[What is expected]: Which lines of the records below contain the word "next"? Report each of them in full.

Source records
*** Begin section ***

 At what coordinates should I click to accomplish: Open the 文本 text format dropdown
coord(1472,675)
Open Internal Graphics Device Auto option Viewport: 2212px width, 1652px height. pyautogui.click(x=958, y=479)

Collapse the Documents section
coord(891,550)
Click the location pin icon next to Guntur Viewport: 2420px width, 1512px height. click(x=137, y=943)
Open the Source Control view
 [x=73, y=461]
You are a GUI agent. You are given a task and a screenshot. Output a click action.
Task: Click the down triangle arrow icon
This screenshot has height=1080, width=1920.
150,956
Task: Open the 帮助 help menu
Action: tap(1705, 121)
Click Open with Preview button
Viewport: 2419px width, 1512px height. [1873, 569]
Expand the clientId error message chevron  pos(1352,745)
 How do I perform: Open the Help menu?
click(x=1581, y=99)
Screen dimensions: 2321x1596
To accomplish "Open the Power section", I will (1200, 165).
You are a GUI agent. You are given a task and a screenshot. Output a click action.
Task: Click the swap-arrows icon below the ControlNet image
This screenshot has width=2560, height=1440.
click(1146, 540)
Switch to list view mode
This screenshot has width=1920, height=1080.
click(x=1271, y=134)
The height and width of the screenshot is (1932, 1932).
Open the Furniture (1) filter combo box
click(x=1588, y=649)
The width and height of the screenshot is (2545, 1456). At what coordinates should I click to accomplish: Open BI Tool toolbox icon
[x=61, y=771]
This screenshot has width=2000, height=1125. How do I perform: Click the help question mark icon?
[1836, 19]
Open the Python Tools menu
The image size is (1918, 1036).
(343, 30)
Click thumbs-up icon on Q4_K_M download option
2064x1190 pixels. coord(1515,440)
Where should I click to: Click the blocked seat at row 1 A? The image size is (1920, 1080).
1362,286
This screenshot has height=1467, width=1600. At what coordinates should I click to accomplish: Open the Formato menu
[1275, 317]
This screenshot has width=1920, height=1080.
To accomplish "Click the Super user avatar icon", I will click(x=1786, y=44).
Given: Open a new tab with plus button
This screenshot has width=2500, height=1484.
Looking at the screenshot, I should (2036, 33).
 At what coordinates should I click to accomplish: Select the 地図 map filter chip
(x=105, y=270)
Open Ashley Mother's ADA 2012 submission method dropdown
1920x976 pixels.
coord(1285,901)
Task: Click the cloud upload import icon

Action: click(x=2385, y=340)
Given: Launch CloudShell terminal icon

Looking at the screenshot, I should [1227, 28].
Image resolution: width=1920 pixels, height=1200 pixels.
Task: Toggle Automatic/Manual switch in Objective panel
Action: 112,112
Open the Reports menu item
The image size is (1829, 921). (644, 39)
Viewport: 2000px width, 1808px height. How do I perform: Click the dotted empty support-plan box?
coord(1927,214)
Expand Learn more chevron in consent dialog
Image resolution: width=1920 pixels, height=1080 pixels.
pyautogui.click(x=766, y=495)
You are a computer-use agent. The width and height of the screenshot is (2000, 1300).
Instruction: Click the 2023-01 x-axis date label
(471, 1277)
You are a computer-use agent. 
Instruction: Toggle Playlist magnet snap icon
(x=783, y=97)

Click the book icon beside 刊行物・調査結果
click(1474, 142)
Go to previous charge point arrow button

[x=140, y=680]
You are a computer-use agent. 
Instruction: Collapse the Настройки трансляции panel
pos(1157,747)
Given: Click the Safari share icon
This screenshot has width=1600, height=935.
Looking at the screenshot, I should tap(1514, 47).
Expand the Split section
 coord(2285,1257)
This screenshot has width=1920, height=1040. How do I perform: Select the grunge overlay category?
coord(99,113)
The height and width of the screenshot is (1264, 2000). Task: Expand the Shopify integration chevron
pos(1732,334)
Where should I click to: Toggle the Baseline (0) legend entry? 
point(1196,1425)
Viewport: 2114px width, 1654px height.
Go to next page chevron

*** End section ***

[Task answer]:
Click the location pin icon next to Guntur Viewport: 2420px width, 1512px height. click(x=137, y=943)
Go to next page chevron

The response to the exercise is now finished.